Kendrick Lamar deserves the Pulitzer Prize for Music more than Bob Dylan deserved the Nobel Prize for Literature.
Lamar won the 2018 Pulitzer Monday for last year's album "Damn," making the Los Angeles MC one of just a handful of non-classical musicians to receive the prize since it was first awarded in 1943. It goes without saying that he's the first rapper to win it. It couldn't have gone to a more deserving candidate.
The Pulitzer committee isn't a total stranger to social relevance: Wynton Marsalis won the prize in 1997 for "Blood on the Fields," a 2 1/2-hour jazz oratorio about a couple in slavery who escape to freedom. For sheer impact, though, Marsalis is a distant runner-up to Lamar. "Damn" has already been certified double-platinum with the equivalent of 2 million in sales, and the album entered the Billboard 200 albums chart at No. 1, a position it held for four weeks. Commercial success certainly isn't the only measure of impact, though in this case, it's by far the most high-profile album to win the Pulitzer. The prize is awarded to "a distinguished musical composition of significant dimension," and "Damn" qualifies there, too. From a review in The Nation by Marcus J. Moore, who's writing a biography of Lamar:
As a storyteller and craftsman of highly conceptualized albums, Lamar frequently uses the first-person voice as a literary (or listening) device. He wants us to hear how various individual American types—the posturing media pundit, the unconcerned celebrity, the bombastic hustler, the impoverished and fearful mother — have, each in their own way, lost touch with the common good. Or, as Lamar would have it, with God.
Now, about that Dylan contrast. We can debate all day about whether Dylan's lyrics qualify as literature. He's definitely among the most influential writers of the 20th century, and he's a hell of a writer, but is it "literature?" Even if we think so, you get the feeling sometimes that the Swedish Academy, which awards the Nobel for literature, likes to be contrarian, if not full-on controversial: passing over Borges, for example (or Tolstoy, or James Joyce, or Arthur Miller), or awarding the 1997 prize to the performance artist Dario Fo, probably because he pissed off the Catholic Church. Selecting Dylan in 2016 seems like one of those things the Academy did to avoid being predictable.
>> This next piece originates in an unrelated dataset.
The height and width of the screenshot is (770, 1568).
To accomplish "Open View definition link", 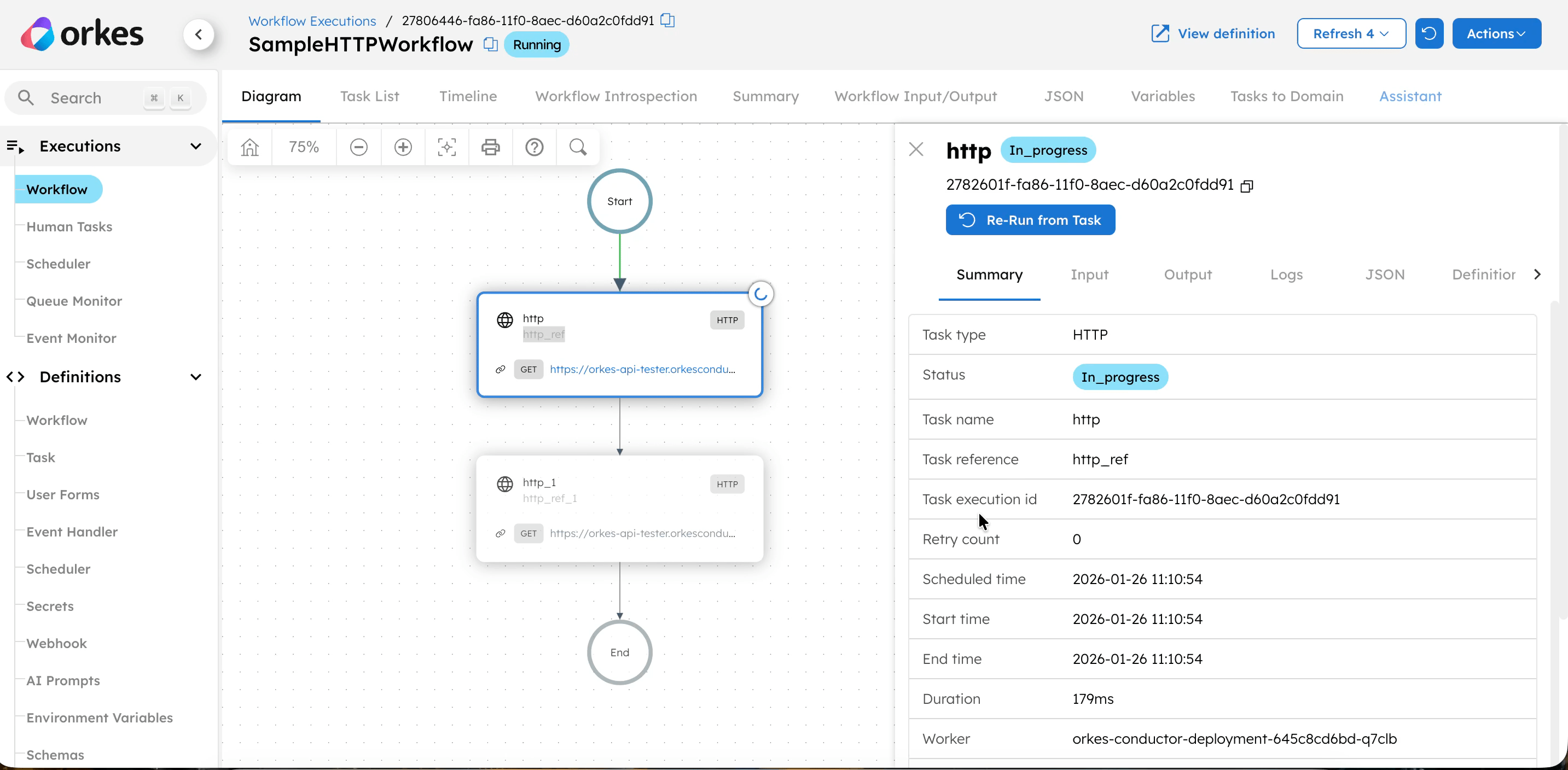I will point(1211,33).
Lamar winning the Pulitzer was also decidedly unpredictable. But that's largely because the prize has generally gone to works that have reached a small and specialized audience. Lamar is the first mass-market winner, for an album that feels like an essential part of the national zeitgeist. Dylan's music, too, helped define the idea America — or at least presented one vision of it — and he would have made a first-rate Pulitzer winner, especially for some of his albums in the '60s. Lamar's win this year, though, emphasizes that black voices matter, especially at a historical moment when they're too likely to be shouted down. "Damn" is a powerful album, and the fact that it won a Pulitzer makes a powerful statement.